Le délai de prise en charge de la maladie étant de 6 mois sous réserve d’une exposition au risque de 5 ans.
La SASU [4] ne conteste pas l’exposition au risque de monsieur [L], mais la durée de cette exposition au regard de son ancienneté de 4 mois dans l’entreprise au moment de la date de première constatation de la maladie.
La caisse produit aux débats l’enquête qu’elle a réalisée, et notamment les questionnaires adressés à l’assuré au regard de son activité au sein de la SASU [4] mais aussi des sociétés [13], [10], [11], [12], [7], [8] et [5], et les questionnaires adressés à la SASU [4], les sociétés [8], [5], [14] et [6].
Il résulte des seuls questionnaires employeurs que monsieur [L] a exercé les fonctions suivantes :
– chauffeur routier du 15 novembre 2011 au 30 janvier 2011 au sein de la société [14], avec conduite d’un camion VL de 3,5 tonnes
– chauffeur livreur-manutentionnaire du 2 mars 2011 au 19 avril 2013 au sein de l'[5], avec conduite de transpalette et diable
– chauffeur livreur du 29 avril 2013 au 9 mars 2017 au sein de l’entreprise [6] puis [8], avec conduite d’un camion poids lourd de 10 tonnes
– chauffeur poids lourds depuis le 1er octobre 2019 au sein de la SASU [4], avec conduite d’un camion poids lourd de 32 tonnes.

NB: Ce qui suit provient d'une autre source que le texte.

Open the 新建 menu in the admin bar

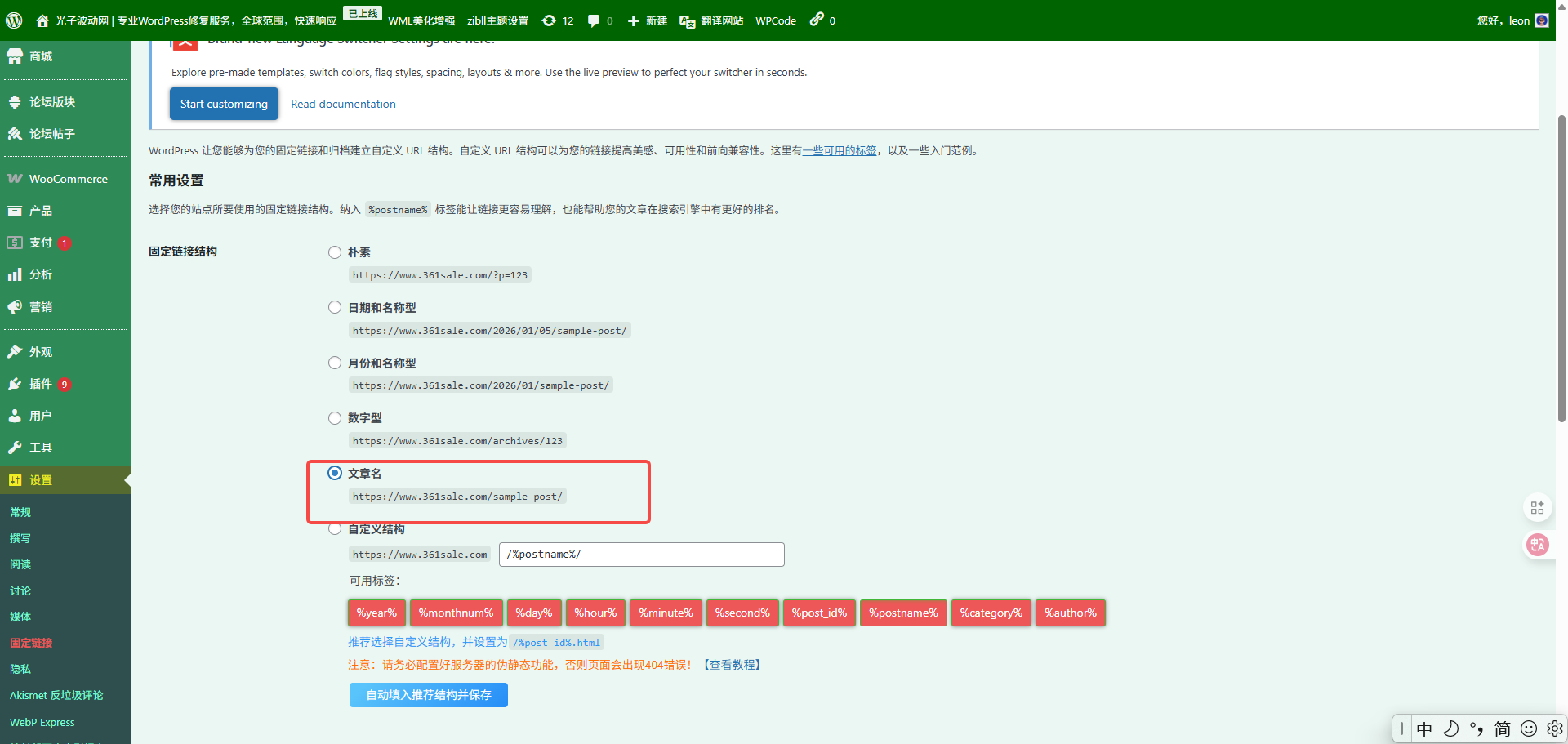[x=648, y=20]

Monsieur [L] indique en outre qu’il a travaillé en qualité de chauffeur poids-lourds du 11 avril 2017 au 30 octobre 2019 pour la société de travail temporaire [9], avec conduite d’un camion benne de 28 tonnes.
Il résulte de ce qui précède que monsieur [L] a conduit des tracteurs routiers visés au tableau n°97 a minima du 2 mars 2011 au 19 avril 2013, du 29 avril 2013 au 9 mars 2017, du 11 avril 2017 au 30 octobre 2019, puis pour la SASU [4], soit pendant plus de cinq ans.
Dès lors, la condition d’exposition au risque du tableau n°97, qui s’apprécie au regard de l’ensemble de la carrière du salarié, est remplie.
En conséquence, la décision de la caisse de prise en charge de la maladie de monsieur [L] sera déclarée opposable à la SASU [4].
Sur les frais irrépétibles et les dépens :
La SASU [4] succombant, elle sera condamnée aux dépens de la procédure d’appel.
Le jugement sera infirmé en ce qu’il a condamné la caisse primaire d’assurance maladie de l’Isère aux dépens de première instance.
PAR CES MOTIFS,
La Cour, chambre sociale, statuant contradictoirement par mise à disposition de l’arrêt au greffe de la cour, après débats en audience publique et après en avoir délibéré,
INFIRME le jugement RG 21/223 du 1er juin 2022 du pôle social du tribunal judiciaire d’Epinal en toutes ses dispositions,
Statuant à nouveau,
DIT que la décision de la caisse primaire d’assurance maladie de l’Isère du 10 août 2021 de reconnaissance de la maladie professionnelle du 3 février 2020 de monsieur [F] [L] est opposable à la SASU [4],
Y ajoutant,
CONDAMNE la SASU [4] aux entiers dépens de première instance et d’appel.
Ainsi prononcé par mise à disposition de l’arrêt au greffe de la cour, les parties en ayant été préalablement avisées dans les conditions prévues au deuxième alinéa de l’article 450 du code de procédure civile.
Et signé par Monsieur Guerric HENON, Président de Chambre, et par Madame Laurène RIVORY, Greffier.